President Obama recently spoke with Telemundo’s Jose Diaz-Balart about immigration and a number of other issues. Specifically, Diaz-Balart passed on reader’s questions about immigration reform and deportations. Many readers were concerned about how President Obama would be able to deliver on immigration reform if he continues to face a divided Congress – a problem that prevented him from passing the DREAM Act and related immigration laws.

According to President Obama, Republicans agree with him about the need for immigration reform. He noted that while he and George Bush and he and John McCain may disagree about many issues, all agree that immigration reform is needed. He noted that these legislators do see the contribution Latinos and immigrants make to the community and they do wish to see changes. However, President Obama noted that after he was elected Republicans in the Senate and the House resisted his ideas for reform. In the future, he notes that the response of Republicans to the election and to Latino voters will determine what reforms are possible.

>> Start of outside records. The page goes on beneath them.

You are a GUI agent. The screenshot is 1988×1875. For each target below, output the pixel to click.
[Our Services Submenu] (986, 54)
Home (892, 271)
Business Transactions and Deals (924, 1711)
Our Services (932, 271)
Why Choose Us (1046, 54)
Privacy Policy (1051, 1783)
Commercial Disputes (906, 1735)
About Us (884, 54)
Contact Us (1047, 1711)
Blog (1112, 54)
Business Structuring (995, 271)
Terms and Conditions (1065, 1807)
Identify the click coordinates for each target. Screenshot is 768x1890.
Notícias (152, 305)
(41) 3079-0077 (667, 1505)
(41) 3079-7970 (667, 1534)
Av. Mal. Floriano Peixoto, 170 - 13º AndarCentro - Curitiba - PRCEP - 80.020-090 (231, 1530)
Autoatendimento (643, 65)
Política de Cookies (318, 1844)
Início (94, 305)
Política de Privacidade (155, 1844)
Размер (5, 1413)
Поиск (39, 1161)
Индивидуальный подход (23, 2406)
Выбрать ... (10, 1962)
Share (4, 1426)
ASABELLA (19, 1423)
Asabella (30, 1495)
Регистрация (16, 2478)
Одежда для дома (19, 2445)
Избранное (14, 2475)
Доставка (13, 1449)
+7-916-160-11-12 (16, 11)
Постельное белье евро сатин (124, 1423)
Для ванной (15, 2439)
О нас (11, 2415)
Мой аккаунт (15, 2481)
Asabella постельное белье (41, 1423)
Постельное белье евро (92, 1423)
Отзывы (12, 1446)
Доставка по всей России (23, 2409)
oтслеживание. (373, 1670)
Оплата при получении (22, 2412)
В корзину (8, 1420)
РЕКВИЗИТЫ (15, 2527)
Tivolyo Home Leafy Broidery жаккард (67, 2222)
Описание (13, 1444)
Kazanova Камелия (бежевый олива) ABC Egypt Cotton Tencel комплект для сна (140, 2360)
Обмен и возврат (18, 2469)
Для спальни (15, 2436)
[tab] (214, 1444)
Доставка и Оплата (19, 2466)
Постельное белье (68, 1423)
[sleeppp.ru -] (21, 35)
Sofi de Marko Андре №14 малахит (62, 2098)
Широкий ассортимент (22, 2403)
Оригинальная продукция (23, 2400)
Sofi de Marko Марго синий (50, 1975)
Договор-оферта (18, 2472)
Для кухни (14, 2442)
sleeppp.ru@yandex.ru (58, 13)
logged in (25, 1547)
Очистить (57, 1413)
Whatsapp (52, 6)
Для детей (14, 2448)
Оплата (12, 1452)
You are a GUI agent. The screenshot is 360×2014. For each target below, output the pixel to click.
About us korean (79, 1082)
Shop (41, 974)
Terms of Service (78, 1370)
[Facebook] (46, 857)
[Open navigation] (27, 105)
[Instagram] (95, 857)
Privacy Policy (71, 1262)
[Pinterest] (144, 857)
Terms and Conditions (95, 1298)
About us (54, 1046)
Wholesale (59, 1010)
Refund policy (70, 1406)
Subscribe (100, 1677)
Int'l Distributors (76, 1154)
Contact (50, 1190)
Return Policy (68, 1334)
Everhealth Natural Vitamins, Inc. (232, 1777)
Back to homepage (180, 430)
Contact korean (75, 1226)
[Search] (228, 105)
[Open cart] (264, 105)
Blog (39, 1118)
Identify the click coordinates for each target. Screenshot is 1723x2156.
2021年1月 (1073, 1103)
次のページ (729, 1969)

President Obama also noted that the deferred action policy and the push for the DREAM Act has gotten support from Latino voters and the immigrant community, and that support will be helpful in ensuring that future steps forward can take place. He also noted that his administration has done what it can, changing the focus of immigration enforcement only to criminal undocumented immigrants and passing the new deferred action policy. Responding to criticism about the record number of deportations under his administration President Obama noted that the high numbers are because enforcement is focusing on those who are taking part in criminal activity, not law-abiding undocumented immigrants.

President Obama believes that after the election, Republicans will, for their political self-interest, try to make the correct decisions about immigration reform. While President Obama notes that he knows that the US is a nation of immigrants and that giving law-abiding and contributing undocumented immigrants a chance to legal status is good for the country, he hopes that Republicans can acknowledge this fact as well.

Immigrant advocate groups are interested in the upcoming election and what it may mean for immigration reform. Republicans have traditionally supported controversial measures, such as the contentious Arizona immigration law, and have opposed amnesty for undocumented immigrants and their children. Some believe that if Mitt Romney is elected, some immigration changes – such as the deferred deportation policy – will be overturned. At the same time, President Obama has not been able to make some of the promised immigration changes, including passing the DREAM Act. Under his administrations, 400 000 undocumented immigrants have been reported, more than under any other administration.